Sale has made just 11 starts since 2019. The Sox certainly would want him in the rotation, but their approach might be geared toward making sure he simply can stay healthy.

“He can lift up people around him,” Bloom said. “Obviously when he’s on the field that all works better, but he is an elite talent and we expect that to be the case next year.”

Can Sale be counted on to contribute in 2023?Barry Chin/Globe Staff

▪ Brayan Bello

Bloom wouldn’t commit to Bello being in next year’s rotation, or even to Bello making the team out of spring training. However, one could presume based on how Bello pitched that he will be in the mix.

“You guys saw what he could do,” Bloom said. “He has as much upside as any young pitcher in the big leagues this year. He showed it to us, and more consistently as the season went on.”

▪ Catching

The Sox currently have Connor Wong and Reese McGuire as their catchers. You can expect that to be an area of emphasis in which the Sox want to improve.

“This is the area I fully expect to explore additions,” Bloom said. “It’s nice to know that we have two guys that are familiar with how we do things, that showed a lot of good things. But we owe it to ourselves and everybody who cares about this team to get better.”

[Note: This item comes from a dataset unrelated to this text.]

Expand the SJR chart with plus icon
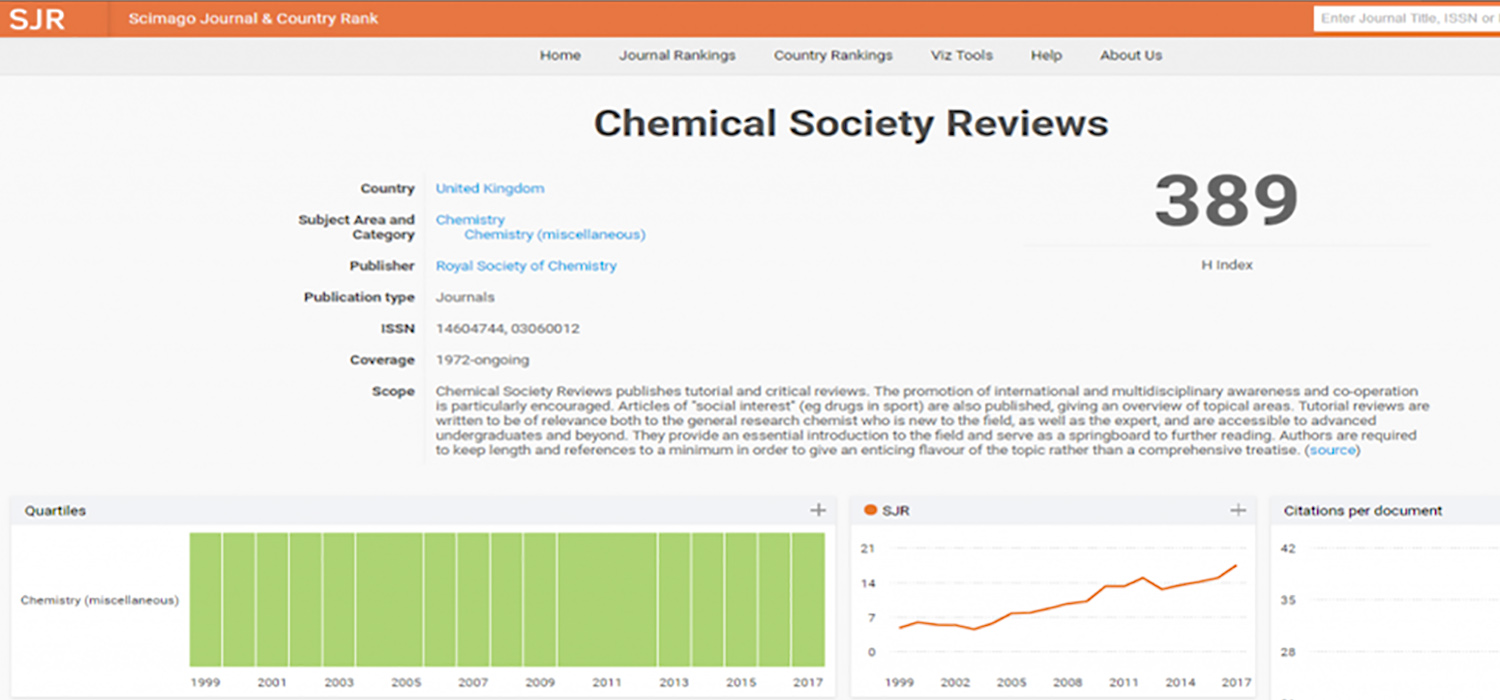Screen dimensions: 1500x700 [x=1238, y=510]
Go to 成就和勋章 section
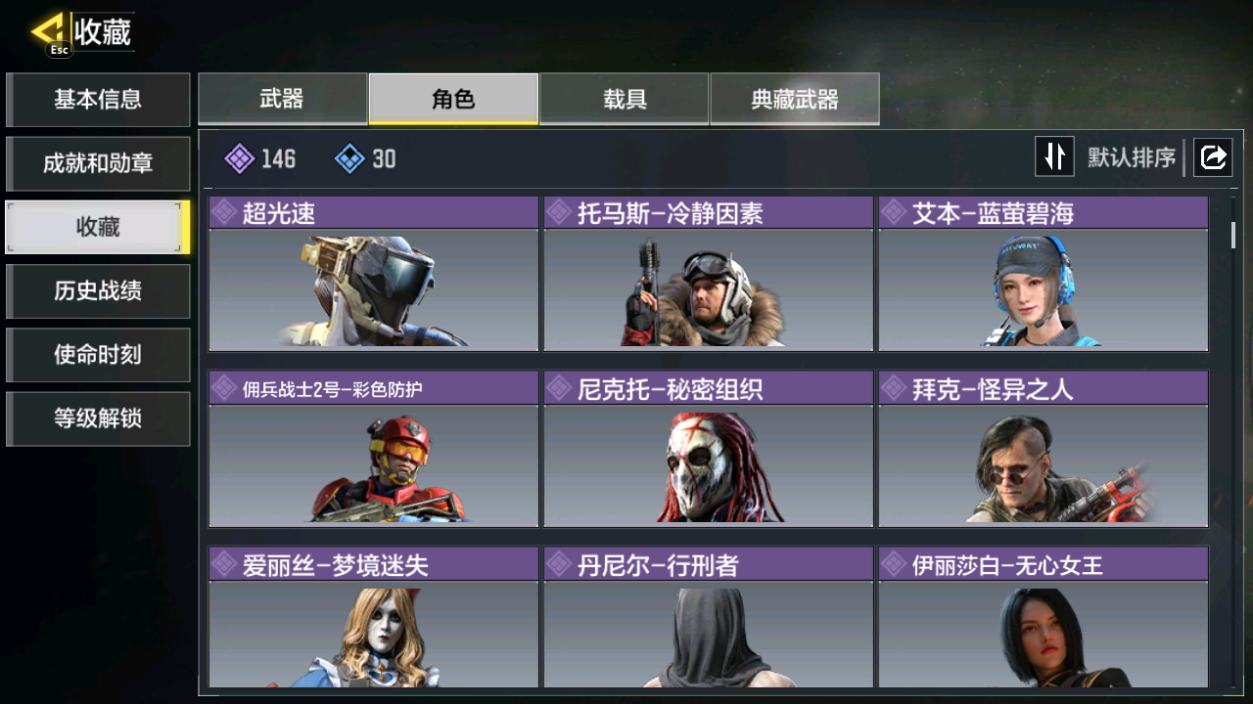 [x=98, y=163]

One thought: Perhaps the Sox could re-sign Christian Vázquez to a short-term deal. After being traded to Houston, he spent much of his time as a backup to Martín Maldonado. A reunion isn’t out of the realm of possibility.

▪ Lack of power

The Red Sox ranked 20th in MLB in homers. That was due in part to getting just 44 home runs from their outfielders, the third-lowest mark in the majors.

For some context, Yankees outfielders hit 145 home runs. The Astros were second with 113.

“Obviously we did some things in the offseason, you know, particularly to improve our defense,” said Bloom, who traded Hunter Renfroe for Jackie Bradley Jr. before the season. “There were some tradeoffs there and some of those will be made, but you know, with the park we play in, the division we’re in, that’s definitely something we want to focus on.”

▪ First base

When the Red Sox traded for Eric Hosmer, Bloom said it was a move for the present. Now the Sox have another lefthanded-hitting first baseman in Triston Casas. Heading into next season, it will be interesting to see how the team navigates that.

Could they keep Hosmer as a bit of a buffer? They’re paying him just the minimum. Or could they trade him and go with Casas?


That’s a huge question, and one of the few good problems they have.